The Bush administration’s controversial military commissions and detainee treatment bill is one step closer to being signed into law.
On Wednesday, the House approved its version of the measure, leaving it to a vote in the Senate today. Under the new bill, detainees would be prevented from challenging their imprisonment and denied access to evidence used against them.
Critics of the bill say it also gives too broad a definition of who can be ruled an “unlawful enemy combatant”; and provides little protection against detainee mistreatment. The administration was forced to come up with new procedures following a Supreme Court ruling in the case of Guantanamo detainee Salim Ahmed Hamdan.
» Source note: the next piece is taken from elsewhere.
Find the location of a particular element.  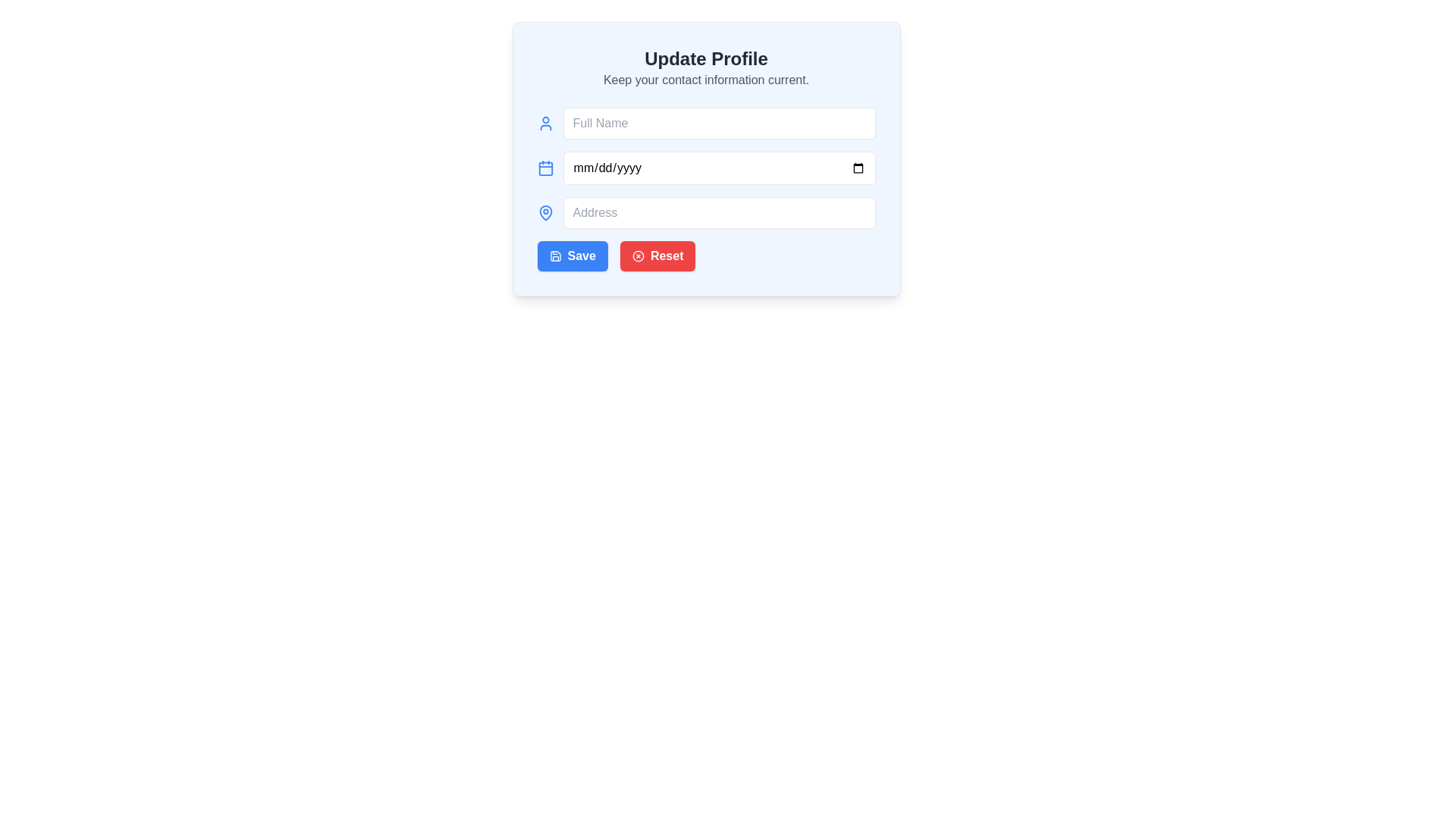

On Wednesday, Hamdan’s lawyer, US Navy Lieutenant Commander Charlie Swift, said the new bill could again be ruled illegal:
"They're basically recreating, almost identically, the same trial the Supreme Court struck down that said they violated Common Article 3 and also violated the UCMJ at that time, and just basically didn't provide fundamental, what we call due process, for a fair trial. And no amount of saying that it's a fair trial makes it a fair trial and that seems to be the bill's biggest thing. We claim it's a fair trial but we haven't really changed any of the things the Supreme Court found substantively problematic."
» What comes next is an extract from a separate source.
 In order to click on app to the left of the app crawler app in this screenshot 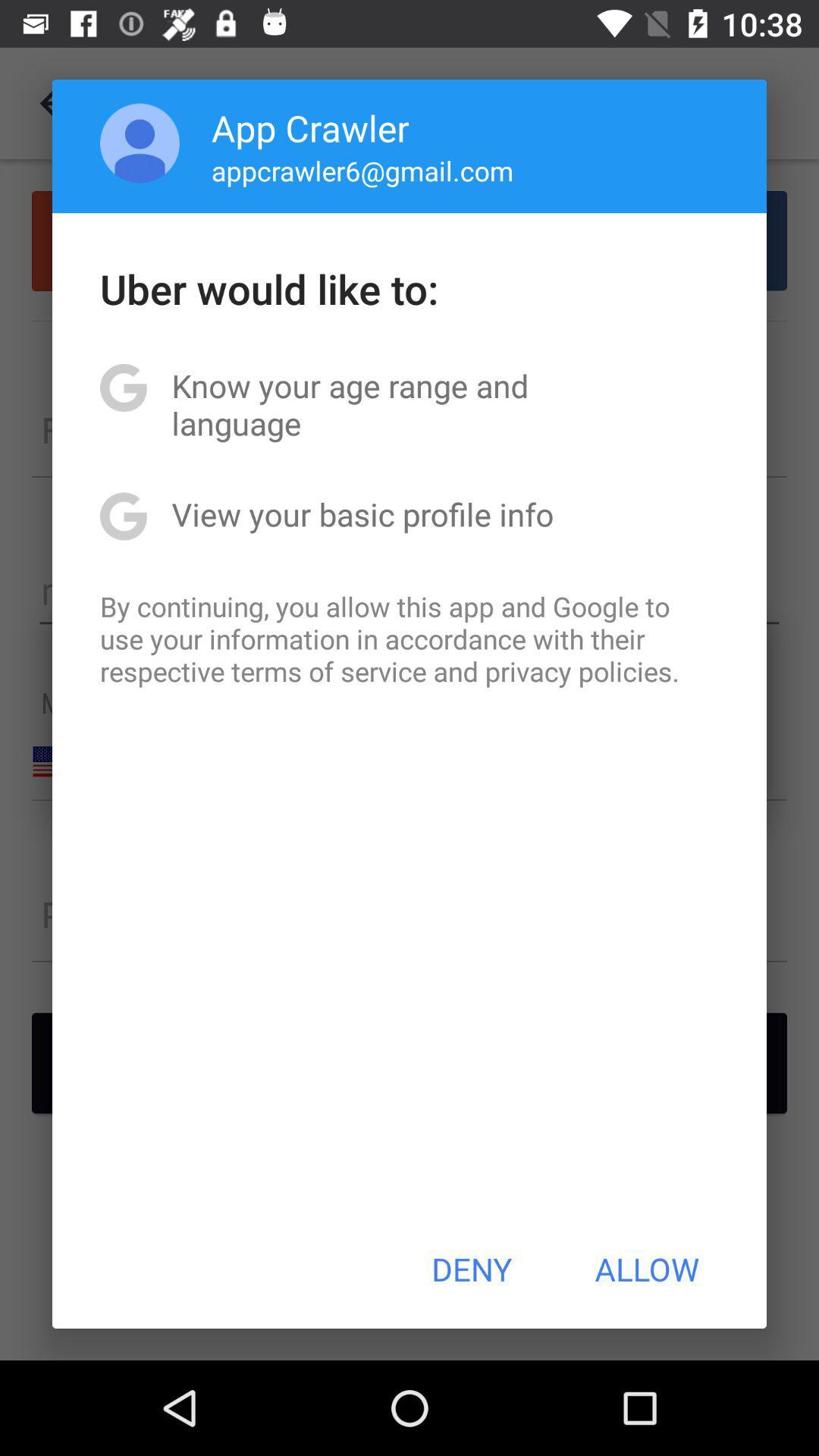, I will do `click(140, 143)`.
Just one in five Democrats voted with Republicans in the House Wednesday. But Democrats say they won’t challenge the bill because they do not want to appear weak on terror ahead of the November elections.
In an editorial today, the New York Times writes: "Americans of the future won't remember the pragmatic arguments for caving in to the administration. They'll know that in 2006, Congress passed a tyrannical law that will be ranked with the low points in American democracy, our generation's version of the Alien and Sedition Acts."